Slice like a pro: off-label uses for truffle shavers
Filed Under: food, household hacks, in the kitchen, entertaining, Kitchen & Bath, Know-How
You might not have the knife skills of an Iron Chef, but don't let that crush your dreams of ever managing those paper-thin slices of garlic you've seen clinging to the linguine in swanky restaurants. And you don't even need a pricey mandoline slicer to pull it off. All it takes is a simple kitchen tool designed for shaving truffles that happens to work wonders on other foods as well. Formally known as a tagliatartufi, luckily this device is much easier to use than pronounce.But before you go Googling "tagliatartufi," or even the less expensive-sounding "truffle shaver," be prepared for prices as high as you'd expect for something meant for use with rare fungi that have been sniffed out by specially trained sows in the forests of Italy. It's not unusual for specialty shops to list them around $35, and some cost upwards of $60.
Here's a little tip: When called a "chocolate shaver," the same little puppy will set you back a mere 7 to 10 bucks. And it certainly works wonders for coaxing delicate curls from a hunk of dark chocolate to sprinkle on cakes and other desserts.

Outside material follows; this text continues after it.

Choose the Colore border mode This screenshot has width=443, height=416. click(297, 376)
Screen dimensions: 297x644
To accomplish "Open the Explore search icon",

Most truffle shavers are adjustable so you can determine the thickness of the slices. Tighten it up and you can quickly turn a clove of garlic into dozens of wispy slivers that will make even simple soup and pasta dishes look glitzy. It's definitely easier than chopping, and the results are so much more impressive. Try sprucing up your salads with a topping of ultra-thin slices of garlic or shallots that you've fried till crispy in a small amount of olive oil.
Other stuff ripe for the slicing:
- Mushrooms -- Not just the posh, dried, imported kind this nifty little contraption is designed for. Adjust it for thicker cuts and use it to quickly get perfect, even slices from an unassuming button mushroom.
- Radishes -- Now you can get them ultra thin even if you don't own (or don't want to bother dirtying) a food processor. Same goes for fennel and cucumbers and carrots and celery... You get the idea.
- Chiles -- Delicate slices not only look good, but help distribute the heat more evenly throughout a dish.
- Ginger -- This fibrous root is not the easiest thing to slice, but if you peel a hunk of it and run it against your truffle shaver along the grain, you can then easily cut these slices into thin matchsticks with a knife (again, working along the grain rather than against it). Excellent in stir-fries.
- Limes -- Paper-thin citrus... slices floating in water... an elegant touch (and a bad haiku).
- Cheese -- Unlike your average cheese slicer, a truffle shaver enables you to determine the thickness of your slices. Plus, it's the perfect tool for getting wide shavings of hard cheeses, such as parmesan and asiago. You can sometimes use a vegetable peeler instead, but that would be too narrow if you're working with a big hunk of cheese.